A groundbreaking study by Ludwig Cancer Research has unveiled a unique method through which immune cells within tumors absorb fats, creating a metabolic barrier against anti-cancer immune responses. Researchers, spearheaded by Ping-Chih Ho and Yi-Ru Yu from Ludwig Lausanne, along with collaborators Sheue-Fen Tzeng and Chin-Hsien Tsai, have engineered PLT012, a humanized antibody designed to dismantle this metabolic checkpoint as a novel cancer immunotherapy. This antibody targets CD36, a lipid transporter expressed in fat-rich tumor microenvironments (TMEs). In mouse models of hepatocellular carcinoma (HCC) and colon cancer liver metastases, PLT012 successfully restores anti-tumor immunity by blocking CD36 activity. The researchers also demonstrated its potential in reshaping the immune landscape of tumors isolated from HCC patients, indicating promising therapeutic effects in humans.
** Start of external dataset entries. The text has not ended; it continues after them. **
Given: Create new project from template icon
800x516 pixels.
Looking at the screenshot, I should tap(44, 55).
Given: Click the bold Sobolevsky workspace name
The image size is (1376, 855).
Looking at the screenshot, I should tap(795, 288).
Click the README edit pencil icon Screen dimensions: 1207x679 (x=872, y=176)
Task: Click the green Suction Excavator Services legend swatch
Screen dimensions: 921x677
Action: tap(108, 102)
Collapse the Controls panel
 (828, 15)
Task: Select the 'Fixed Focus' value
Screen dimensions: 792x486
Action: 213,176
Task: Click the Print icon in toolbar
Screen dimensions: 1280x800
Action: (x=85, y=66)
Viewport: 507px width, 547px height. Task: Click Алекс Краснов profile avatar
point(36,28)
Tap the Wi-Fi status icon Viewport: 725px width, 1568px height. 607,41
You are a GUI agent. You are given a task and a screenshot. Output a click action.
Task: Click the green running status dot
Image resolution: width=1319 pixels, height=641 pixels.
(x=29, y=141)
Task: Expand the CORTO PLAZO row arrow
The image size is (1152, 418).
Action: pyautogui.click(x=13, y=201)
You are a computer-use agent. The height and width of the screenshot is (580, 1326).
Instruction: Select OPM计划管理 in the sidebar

CD36 plays a pivotal role in the metabolic reprogramming of the tumor microenvironment. In response to acidic and high-fat conditions, various immune cells increase their expression of CD36, enhancing the import of specific fat molecules and cholesterol. This influx of lipids affects different immune cell types in contrasting ways, often favoring tumor survival. For instance, myeloid-derived suppressor cells (MDSCs) and regulatory T cells (Tregs) benefit from these lipids, strengthening their immunosuppressive functions. Meanwhile, macrophages that could potentially eliminate cancer cells are reprogrammed into a pro-tumor state. Conversely, CD8+ T cells, key players in anti-tumor immunity, experience severe dysfunction and programmed cell death known as ferroptosis.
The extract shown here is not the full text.